TEXT BLOCK:
** start **

Abstract

Akabea belongs to the Great Andamanese family, one of the two indigenous language families of the Andaman Islands. All that remains today of this family is a handful of “rememberers” of so-called Present-day Great Andamanese, based on the language furthest removed from Akabea. None of the traditional languages was the subject of professional linguistic documentation or analysis. However, two government officials collected extensive material, with Akabea being the language most thoroughly treated. Neither was a trained linguist, and one might wonder whether anything reliable can be derived from their documentation. We have worked in detail with the Akabea material, and conclude that while there are obvious gaps (e.g. in the phonetics), the overall picture is that of a very consistent and elaborate grammatical and lexical structure. We present two typologically unusual features of Akabea. One relates to the conceptual basis of the language’s lexicon, which makes extensive use of somatic (body-part) prefixes, e.g. Akabea aka- ‘mouth’. These are sometimes used literally (as in the word for ‘mouth’), sometimes by semantic extension (e.g. in words relating to food and speech). The other concerns an unusual grammatical feature of the language, namely verb root ellipsis. In English, it is possible to omit verbs under appropriate pragmatic conditions, e.g. in response to Is he reading? one can answer Yes, he is, with omission of the whole word reading, but not *Yes, he is -ing, with omission of just the root read. Precisely this bizarre non-existent English type is what is attested in Akabea.

** end **

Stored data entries
** start **

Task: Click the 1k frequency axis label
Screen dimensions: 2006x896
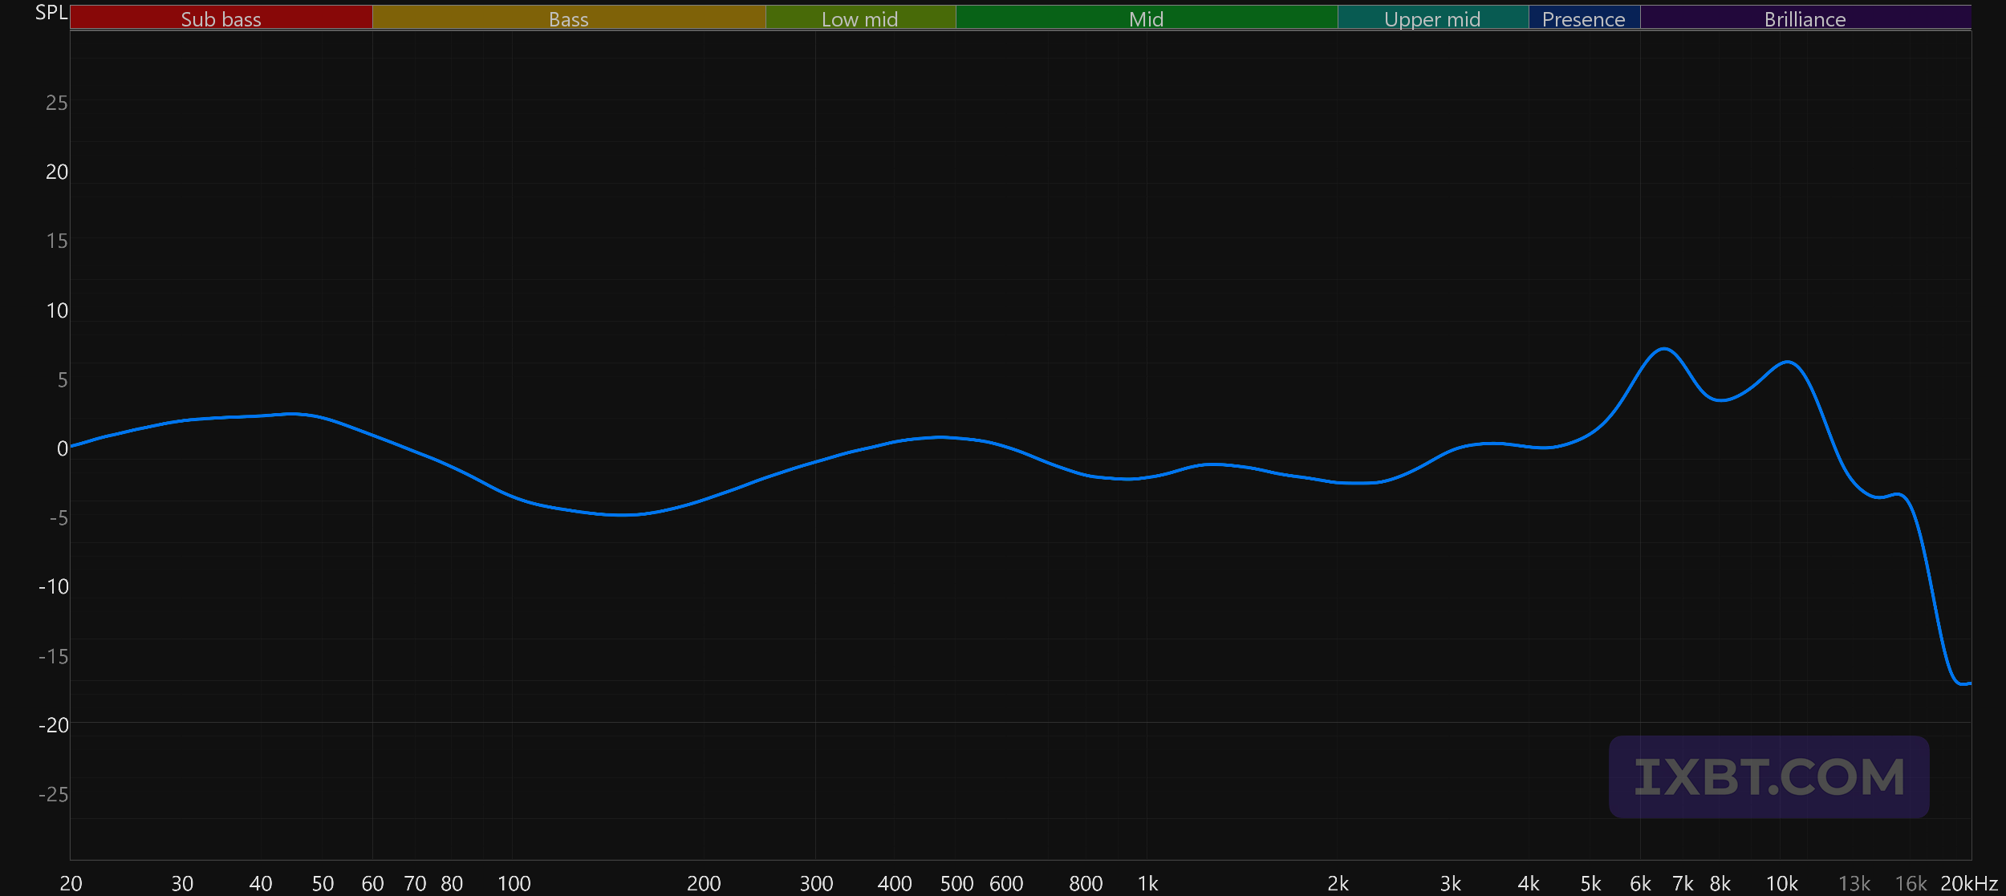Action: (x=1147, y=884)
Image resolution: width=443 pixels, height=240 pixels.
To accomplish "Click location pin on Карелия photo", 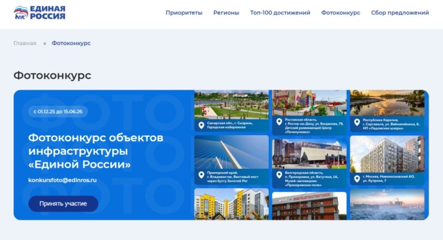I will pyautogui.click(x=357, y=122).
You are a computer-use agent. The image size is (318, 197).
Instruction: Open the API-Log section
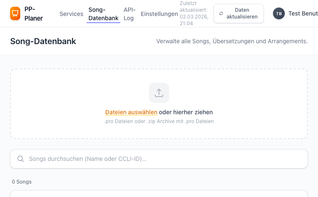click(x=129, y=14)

** end **

PROBLEMS:
(a) Using the Akabea abstract, answer each question:
(i) To which language family does Akabea belong?
(ii) Who collected extensive material on the traditional languages?
(iii) What does the Akabea prefix aka- mean?
(b) List every individual language named in the Akabea abstract, leaving out language families.
(c) Based on the Akabea abstract, is each statement true?
(i) Professional linguists documented the traditional languages.
(ii) Present-day Great Andamanese is based on the language furthest removed from Akabea.
(iii) The authors judge the Akabea material to be inconsistent.

ANSWERS PER TASK:
(a)
(i) The Great Andamanese family
(ii) Two government officials
(iii) 'Mouth'

(b) Akabea; Present-day Great Andamanese; English

(c)
(i) No: "None of the traditional languages was the subject of professional linguistic documentation or analysis."
(ii) Yes: "so-called Present-day Great Andamanese, based on the language furthest removed from Akabea"
(iii) No: "the overall picture is that of a very consistent and elaborate grammatical and lexical structure"